When I think back on my childhood, I honestly don’t remember much. I remember playing The Gong Show with my sisters and cousin, singing into the removable canopy holders from my oldest sister’s bed. I remember the beaded necklace that lit up that my mother despised. I remember that the fastest way to get popped would be to get caught eating anything before dinner (especially three bread and butter sandwiches). What is more telling is what I don’t remember: I don’t remember arguing with my sisters. Sure, I was three years younger than each of them, but we’d had to have disagreed on some things, right? Until my mother started bringing out photos after I had my first daughter, I’d assumed my sisters and I weren’t close as children or didn’t get along. The pictures tell a different story: there are pictures of my sisters holding me, smiling at me, sitting in a pool with me. We are together in every picture. Every picture. Yet, I literally do not remember having a conversation with my oldest sister until I was 18. She was 24.

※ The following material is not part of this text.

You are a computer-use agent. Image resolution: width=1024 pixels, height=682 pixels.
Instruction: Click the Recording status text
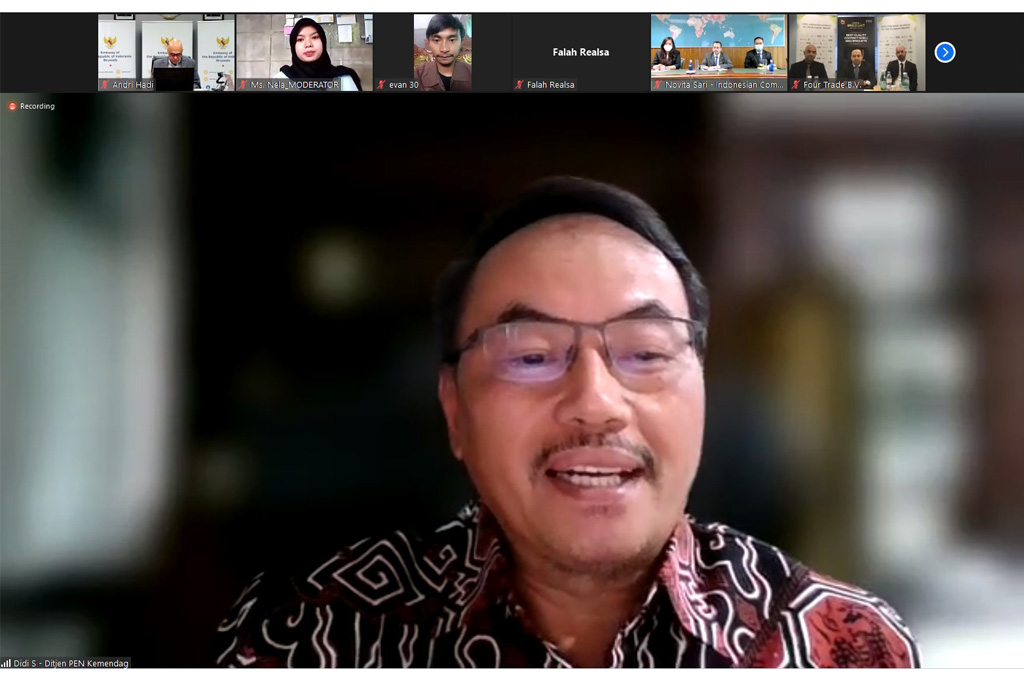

My sisters and I are close now (I suppose we were close as children; I simply can’t remember it). My daughters were close once. Unfortunately, at 11 and 8, the harmony has been lost, replaced with mean girl eye rolls, angry stares, pushes, snatches, screams. I naively hadn’t anticipated this. Disagreements, yes, strife and potential arguments over clothes or the television or who gets to do what when, sure. But this intense dislike? This is foreign and I feel like I’m not doing or saying things that will make their relationship right again.
My older daughter thinks her sister is a brat. My younger daughter thinks her sister is the greatest thing since lip gloss. My older daughter tolerates her sister. My younger daughter is starting to lash out because she feels as though her sister only tolerates her. She’s also the middle child, which I guess I’m supposed to factor into their relationship. Right now, I’m nearly at my end.
Their bickering is like a slap in the face. I know kids don’t always get along, but my kids weren’t supposed to fall into that category. Haven’t I taught them to cherish one another, that a sister is for life, a sister has your back, your sister should be your best friend, your first friend, the one you know will be there for you no matter what? Your sister will fight the neighborhood bully for you, braid your hair when you can’t reach the back section, give you Life Savers when you fall off the Big Wheel and your whole left big toe toenail peels off. Your sister will tell you about cramps and boys and sneak Miller Lites for you. Haven’t I shown them how sisters should behave, how much I adore my sisters, how we can go days without speaking and then the time melts away the minute we reconnect? I am doing something wrong. Before you correct me and say I can’t make them like each other or that all siblings fight, know that I know this. This isn’t a woe is me, parenting is hard deal. This is a how the hell do I rekindle that love, that fierce protection, that sisterly bond they used to have that somewhere, for whatever reason, has disappeared?
There are times they appear to be unable to be in the same room together. They rarely play together now (sure, there is nearly a three year age difference, but they still have things in common). They argue over whose turn it is on the computer, what to watch on TV, who’s showering first, what to have for dinner, whose pink sock the other is wearing (when they have identical pairs). I truly never imagined there would be a day when they would not get along. That sounds irritatingly optimistic to admit, but it’s true. To me, it’s an automatic, a given that we love our siblings, we are a family, we act accordingly. It’s not even a question. Arguments, disagreements, fights, yes, but ultimately there is a loyalty so unwavering that nothing can pierce it. This wasn’t something my mother told us or tried to teach us or had to remind us of. So why don’t my girls automatically exhibit it?
It hurts when they dismiss one another or opt to do something one knows the other has no interest in, only because they’d rather be separate. While I get the desire to not always do everything together, I just don’t get when that shift occurred, that I’d rather you not be around me, that I don’t like her feeling. Do you have any idea how much it hurts to realize that your once very attached children may not even like each other? We’ve tried games where we go around the table and name something we like about each other. They seem hard pressed to come up with something and that makes me want to cry for them (and possibly beat them upside the head with rolled up magazines because seriously? One thing? You can’t name one thing?).
Do I force them to do more things together? Do I think up strategies to get them to acknowledge the likability/strengths/wonderful qualities in each other? Do I make them write I love my sister 500 times? I must be doing something wrong.
Last week they argued so horribly I could think of nothing else to do or say other than sit together, touching. Feel your sister against you. Did I think some magical force of energy was going to swell between them and everything would go back to “normal”? Please. They acted like the other had a flesh eating disease that could be contracted through skin to skin contact.
I was making dinner and left them on the sofa so long they fell asleep (thighs still touching).
While they didn’t argue the rest of the evening (and that was notable and acknowledged), I can’t duct tape them together as a reminder to stay close and cherish sisterhood. I love my sisters more than Cool Whip. This may not be the way I feel all the time because how can you not remember to bring back my Tupperware ever? But outside of all the times that I may be irked by either or both of them, the love is still there. I look at my girls looking at each other and I see no love sometimes and damn. Just damn.
How can I get them to remember to be gentle to one another, respectful, loving, caring — sisters? There has to be a way to make this right. Now.